Пришла Луиза, а за ней Хелльдорф. Я глубоко вздохнула, словно на меня повеяло свежим ветром — эти двое не имели понятия о вулкане, на котором стоял мирный чайный столик; они непринуждённо прервали глухое молчание, воцарившееся после последней фразы господина Клаудиуса… У меня в присутствии Хелльдорфа всегда было чувство защищённости и семейного тепла — ведь в доме его брата меня холили и лелеяли.

Он, улыбаясь, осторожно протянул мне белый бумажный свёрток. Я знала, что в нём находится — едва расцветшая чайная роза, которую специально для меня долго выращивала фрау Хелльдорф и о которой она утром сказала, что пришлёт её мне к чаю, если бутон в течение дня раскроется. Я обрадованно вскрикнула, развернув бумагу — матово-белая, с лёгкой розовато-желтоватой тенью у оснований лепестков, роза излучала сильный аромат и тяжело качалась на стебле.
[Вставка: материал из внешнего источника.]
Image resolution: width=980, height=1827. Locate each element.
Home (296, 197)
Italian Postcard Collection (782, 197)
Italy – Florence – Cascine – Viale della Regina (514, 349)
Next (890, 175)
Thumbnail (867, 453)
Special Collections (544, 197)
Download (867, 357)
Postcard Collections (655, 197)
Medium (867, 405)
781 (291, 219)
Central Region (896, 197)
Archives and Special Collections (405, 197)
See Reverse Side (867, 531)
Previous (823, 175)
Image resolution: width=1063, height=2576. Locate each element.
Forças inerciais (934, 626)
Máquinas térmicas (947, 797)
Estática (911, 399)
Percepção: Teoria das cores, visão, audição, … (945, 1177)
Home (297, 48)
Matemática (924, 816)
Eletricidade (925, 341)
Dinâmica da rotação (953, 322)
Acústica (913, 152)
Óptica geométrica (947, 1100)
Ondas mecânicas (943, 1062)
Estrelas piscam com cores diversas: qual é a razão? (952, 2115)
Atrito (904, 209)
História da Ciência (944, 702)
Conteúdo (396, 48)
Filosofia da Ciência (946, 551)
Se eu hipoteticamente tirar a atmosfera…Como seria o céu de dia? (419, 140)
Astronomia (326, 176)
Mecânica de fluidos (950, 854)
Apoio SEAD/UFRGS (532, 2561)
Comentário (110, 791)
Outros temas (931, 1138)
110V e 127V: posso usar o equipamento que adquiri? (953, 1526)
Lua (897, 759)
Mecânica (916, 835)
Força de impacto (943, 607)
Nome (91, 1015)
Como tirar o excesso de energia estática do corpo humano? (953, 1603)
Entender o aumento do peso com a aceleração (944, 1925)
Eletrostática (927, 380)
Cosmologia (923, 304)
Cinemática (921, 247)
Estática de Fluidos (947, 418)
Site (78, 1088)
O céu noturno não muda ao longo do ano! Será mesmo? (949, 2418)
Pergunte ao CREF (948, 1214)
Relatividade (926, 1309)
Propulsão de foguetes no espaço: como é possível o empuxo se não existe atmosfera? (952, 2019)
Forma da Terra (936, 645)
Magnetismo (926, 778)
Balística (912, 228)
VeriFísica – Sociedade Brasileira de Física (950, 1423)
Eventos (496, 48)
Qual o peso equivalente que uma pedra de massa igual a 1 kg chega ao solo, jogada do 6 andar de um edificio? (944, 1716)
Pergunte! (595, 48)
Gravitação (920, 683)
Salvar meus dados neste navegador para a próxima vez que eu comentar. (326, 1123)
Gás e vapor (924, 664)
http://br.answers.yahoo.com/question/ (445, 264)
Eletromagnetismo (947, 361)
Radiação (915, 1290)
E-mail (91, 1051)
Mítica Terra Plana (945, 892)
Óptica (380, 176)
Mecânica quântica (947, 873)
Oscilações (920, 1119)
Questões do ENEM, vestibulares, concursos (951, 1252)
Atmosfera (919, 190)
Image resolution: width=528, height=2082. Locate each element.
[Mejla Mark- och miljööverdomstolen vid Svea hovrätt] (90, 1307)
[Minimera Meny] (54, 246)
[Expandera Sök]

— Ах боже мой, Луиза, пожалейте хоть немного моё платье! Вы обрываете мне кружево с волана! — вдруг резко вскричала Шарлотта и потянула на себя шелестящие складки своего вечернего наряда. Она была очень зла; но я не могла поверить, что это из-за платья — ей всегда была безразлична любая прореха на её костюме. Я однажды видела, как она собственноручно расширила дырку, вырванную терновником в её роскошном кружевном платке, потому что она-де «смешно выглядела», а ещё она однажды почесала за ухом пинчера фройляйн Флиднер, когда тот «очаровательно злобно» разодрал кайму её нового костюма.

Луиза испуганно вскочила и тут же начала беспрерывно извиняться, хотя на Шарлоттином платье не было видно и следа какой-нибудь дырки — на робком лице молодой девушки был написан страх, который ей внушала властная юная дама… Сцена вышла крайне неловкой и, несомненно, получила бы неприятное для Шарлотты продолжение, если бы к нам в этот момент не подошла фройляйн Флиднер. Посмотрев на нахмуренные брови господина Клаудиуса, она взяла розу и воткнула её мне в кудри.

— Вы прекрасно выглядите, маленькая восточная принцесса! — сказала она, ласково потрепав мне щёку.

Шарлотта забилась поглубже в свой угол и прикрыла глаза — длинные ресницы лежали на её пылающих скулах, а розу в моих волосах она не удостоила ни единым взглядом.

Несмотря на отвратительную погоду, из города прибыло несколько гостей. Разговор стал живее, и Шарлотта вышла из своей мнимой апатии — она не могла противиться искушению блистать в разговоре. Сегодня она была просто в ударе, я никогда ещё не видела её такой очаровательно красноречивой. Разумеется, её насмешливый хохот звучал зачастую резко и негармонично, а вакхически дикие движения её пышной фигуры, игра белых, полных плеч и груди, едва прикрытой свободным платьем, — всё это сдуло последний налёт девичества с её сияющей женственности… Казалось, что в её жилах течёт не кровь, а огонь.